Top of Listed records

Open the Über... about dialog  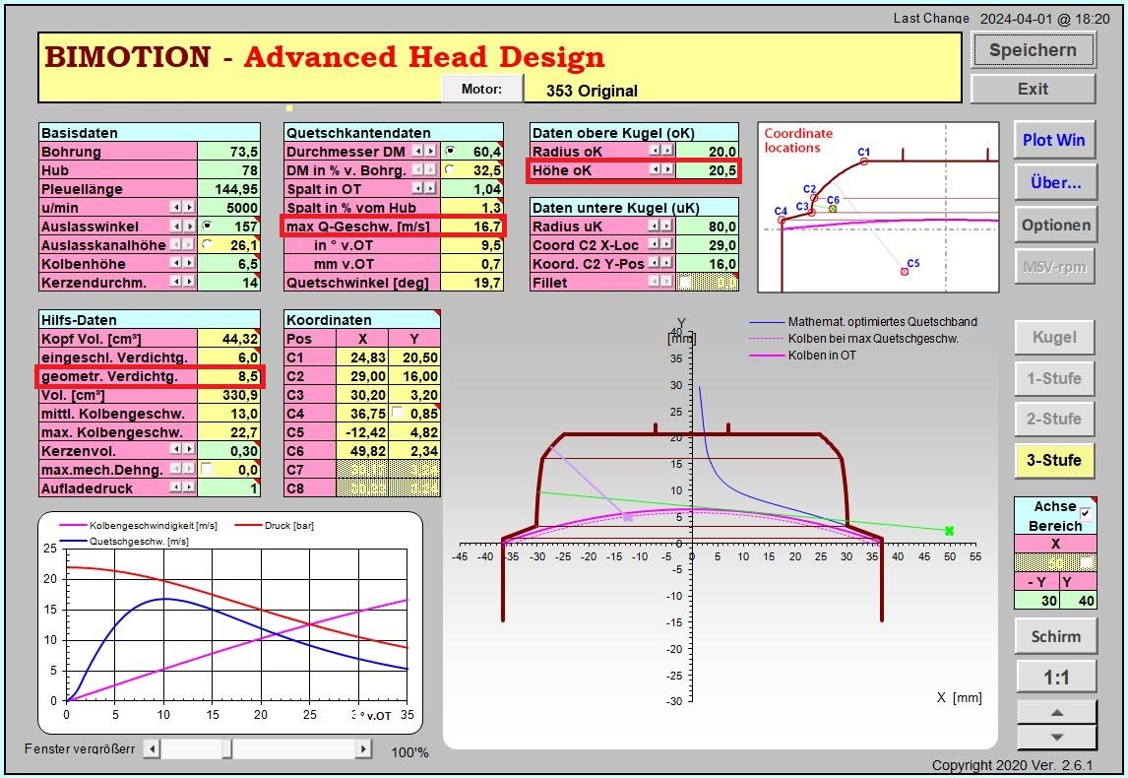pos(1055,182)
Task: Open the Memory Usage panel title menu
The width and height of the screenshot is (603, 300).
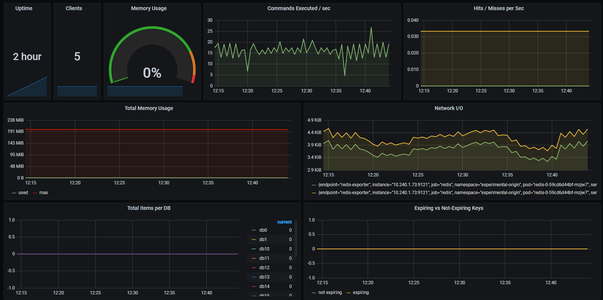Action: (x=148, y=8)
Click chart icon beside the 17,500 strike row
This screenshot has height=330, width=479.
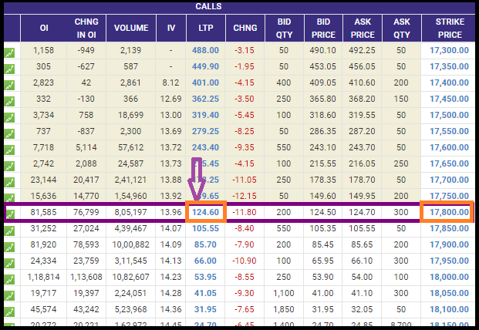(10, 115)
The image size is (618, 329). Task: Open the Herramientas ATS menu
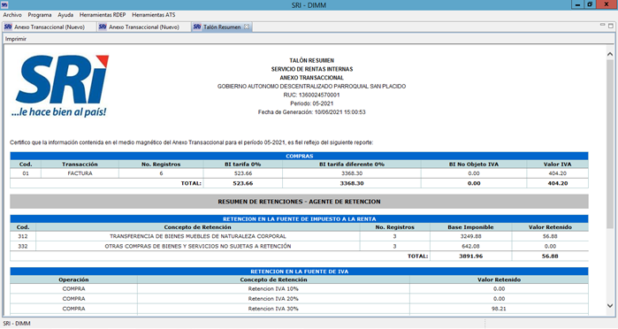pyautogui.click(x=154, y=15)
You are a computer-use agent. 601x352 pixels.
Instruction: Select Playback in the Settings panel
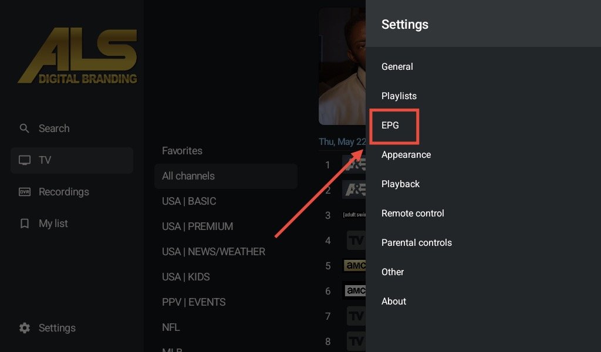[400, 184]
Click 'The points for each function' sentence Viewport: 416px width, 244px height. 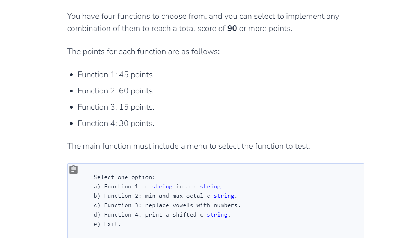pyautogui.click(x=143, y=51)
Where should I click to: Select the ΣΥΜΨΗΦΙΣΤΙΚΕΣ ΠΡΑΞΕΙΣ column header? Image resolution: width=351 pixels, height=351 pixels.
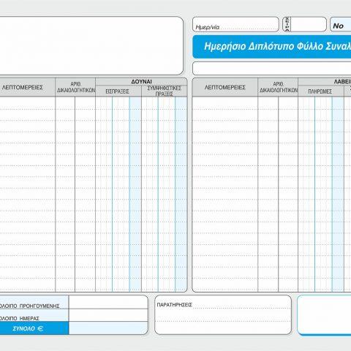point(165,91)
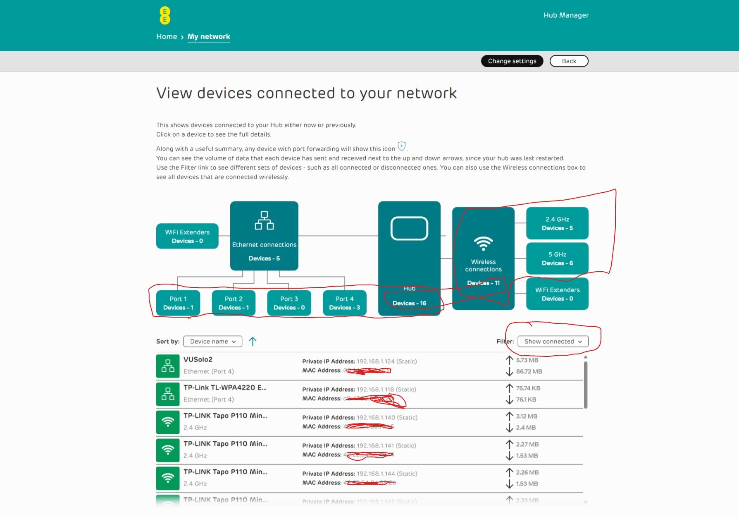Open the Device name sort dropdown

213,342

Bottom of Listed records

#### What you need to do:
Extract the run of lines beginning with the line that holds "Where should I" and ending at the last line of the data, inclusive. Exclude any pictures from the copy.

#### Output for this task:
Where should I click to: Select the ΣΥΜΨΗΦΙΣΤΙΚΕΣ ΠΡΑΞΕΙΣ column header? Image resolution: width=351 pixels, height=351 pixels.
point(165,91)
Open the Device name sort dropdown

213,342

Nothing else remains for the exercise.